>> begin Provided data

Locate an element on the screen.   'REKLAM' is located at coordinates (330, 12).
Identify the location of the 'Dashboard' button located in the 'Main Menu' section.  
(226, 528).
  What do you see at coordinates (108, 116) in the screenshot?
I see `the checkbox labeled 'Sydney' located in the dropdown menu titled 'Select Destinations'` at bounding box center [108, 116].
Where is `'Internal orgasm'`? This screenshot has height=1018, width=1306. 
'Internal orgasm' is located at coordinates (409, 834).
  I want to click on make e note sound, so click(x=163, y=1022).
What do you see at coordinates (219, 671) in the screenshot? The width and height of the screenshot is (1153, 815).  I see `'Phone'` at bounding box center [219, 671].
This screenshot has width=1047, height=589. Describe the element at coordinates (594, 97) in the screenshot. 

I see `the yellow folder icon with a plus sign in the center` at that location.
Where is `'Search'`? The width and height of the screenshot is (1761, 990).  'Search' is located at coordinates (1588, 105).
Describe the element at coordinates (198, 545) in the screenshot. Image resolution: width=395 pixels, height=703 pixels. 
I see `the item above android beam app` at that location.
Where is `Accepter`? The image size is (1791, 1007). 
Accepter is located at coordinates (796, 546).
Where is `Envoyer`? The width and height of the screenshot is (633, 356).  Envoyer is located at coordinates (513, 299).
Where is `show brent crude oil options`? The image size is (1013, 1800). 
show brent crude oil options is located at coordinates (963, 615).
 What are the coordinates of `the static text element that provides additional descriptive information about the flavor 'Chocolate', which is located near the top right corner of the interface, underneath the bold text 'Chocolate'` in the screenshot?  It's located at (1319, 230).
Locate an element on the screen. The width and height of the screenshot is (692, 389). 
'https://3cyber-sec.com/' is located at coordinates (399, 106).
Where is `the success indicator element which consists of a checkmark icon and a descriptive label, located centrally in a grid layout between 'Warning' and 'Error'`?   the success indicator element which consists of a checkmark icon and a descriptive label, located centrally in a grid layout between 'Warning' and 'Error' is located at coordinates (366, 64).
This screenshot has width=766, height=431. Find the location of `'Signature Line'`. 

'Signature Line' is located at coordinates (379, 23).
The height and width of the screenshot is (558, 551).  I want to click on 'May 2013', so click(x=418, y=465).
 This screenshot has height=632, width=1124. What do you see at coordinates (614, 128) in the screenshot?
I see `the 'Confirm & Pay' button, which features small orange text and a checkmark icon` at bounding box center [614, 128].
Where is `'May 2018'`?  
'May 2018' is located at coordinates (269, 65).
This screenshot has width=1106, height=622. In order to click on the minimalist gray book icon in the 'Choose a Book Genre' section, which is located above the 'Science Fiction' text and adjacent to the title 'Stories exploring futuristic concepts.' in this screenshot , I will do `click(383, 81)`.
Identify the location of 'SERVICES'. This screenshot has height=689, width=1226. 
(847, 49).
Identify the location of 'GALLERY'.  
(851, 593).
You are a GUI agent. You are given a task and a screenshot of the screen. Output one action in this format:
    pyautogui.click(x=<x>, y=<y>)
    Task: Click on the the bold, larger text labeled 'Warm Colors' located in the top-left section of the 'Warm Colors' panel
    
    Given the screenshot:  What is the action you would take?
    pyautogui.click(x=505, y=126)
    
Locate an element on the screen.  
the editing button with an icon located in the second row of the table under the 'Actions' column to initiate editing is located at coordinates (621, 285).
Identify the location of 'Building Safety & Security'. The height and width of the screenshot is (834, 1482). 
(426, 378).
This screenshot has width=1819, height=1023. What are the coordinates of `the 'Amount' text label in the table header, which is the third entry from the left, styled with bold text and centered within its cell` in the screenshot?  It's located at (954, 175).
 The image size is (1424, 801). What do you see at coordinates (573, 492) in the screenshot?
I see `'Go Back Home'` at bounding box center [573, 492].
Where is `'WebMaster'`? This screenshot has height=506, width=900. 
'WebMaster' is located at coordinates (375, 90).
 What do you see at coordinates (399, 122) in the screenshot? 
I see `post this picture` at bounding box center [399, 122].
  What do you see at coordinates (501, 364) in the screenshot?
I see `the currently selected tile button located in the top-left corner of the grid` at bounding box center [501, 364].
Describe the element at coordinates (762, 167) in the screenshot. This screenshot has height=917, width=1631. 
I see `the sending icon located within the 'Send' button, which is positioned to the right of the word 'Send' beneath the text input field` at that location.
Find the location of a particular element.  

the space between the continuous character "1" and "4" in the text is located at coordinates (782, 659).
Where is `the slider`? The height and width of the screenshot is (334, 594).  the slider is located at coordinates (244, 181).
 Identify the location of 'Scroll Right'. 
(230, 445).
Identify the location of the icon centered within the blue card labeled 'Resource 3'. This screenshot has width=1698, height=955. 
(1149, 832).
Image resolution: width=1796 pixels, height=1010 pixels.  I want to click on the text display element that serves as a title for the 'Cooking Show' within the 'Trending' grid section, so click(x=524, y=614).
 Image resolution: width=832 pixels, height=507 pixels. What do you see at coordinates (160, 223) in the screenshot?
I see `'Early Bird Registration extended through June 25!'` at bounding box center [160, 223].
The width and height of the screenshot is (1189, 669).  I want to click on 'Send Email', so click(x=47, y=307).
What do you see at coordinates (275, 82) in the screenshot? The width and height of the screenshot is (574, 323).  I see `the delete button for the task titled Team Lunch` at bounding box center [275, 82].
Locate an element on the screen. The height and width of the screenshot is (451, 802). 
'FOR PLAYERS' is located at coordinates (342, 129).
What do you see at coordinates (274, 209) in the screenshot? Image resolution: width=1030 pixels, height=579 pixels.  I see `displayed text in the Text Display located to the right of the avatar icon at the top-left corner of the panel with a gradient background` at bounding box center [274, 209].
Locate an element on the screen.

>> end Provided data

Aim of the exercise:
Reproduce verbatim the lines beginning with the line that contains "Describe the element at coordinates (762, 167)" and continuing through the line that contains "The width and height of the screenshot is (1189, 669).".

Response to the task:
Describe the element at coordinates (762, 167) in the screenshot. This screenshot has height=917, width=1631. 
I see `the sending icon located within the 'Send' button, which is positioned to the right of the word 'Send' beneath the text input field` at that location.
Find the location of a particular element.  

the space between the continuous character "1" and "4" in the text is located at coordinates (782, 659).
Where is `the slider`? The height and width of the screenshot is (334, 594).  the slider is located at coordinates (244, 181).
 Identify the location of 'Scroll Right'. 
(230, 445).
Identify the location of the icon centered within the blue card labeled 'Resource 3'. This screenshot has width=1698, height=955. 
(1149, 832).
Image resolution: width=1796 pixels, height=1010 pixels.  I want to click on the text display element that serves as a title for the 'Cooking Show' within the 'Trending' grid section, so click(x=524, y=614).
 Image resolution: width=832 pixels, height=507 pixels. What do you see at coordinates (160, 223) in the screenshot?
I see `'Early Bird Registration extended through June 25!'` at bounding box center [160, 223].
The width and height of the screenshot is (1189, 669).  I want to click on 'Send Email', so click(x=47, y=307).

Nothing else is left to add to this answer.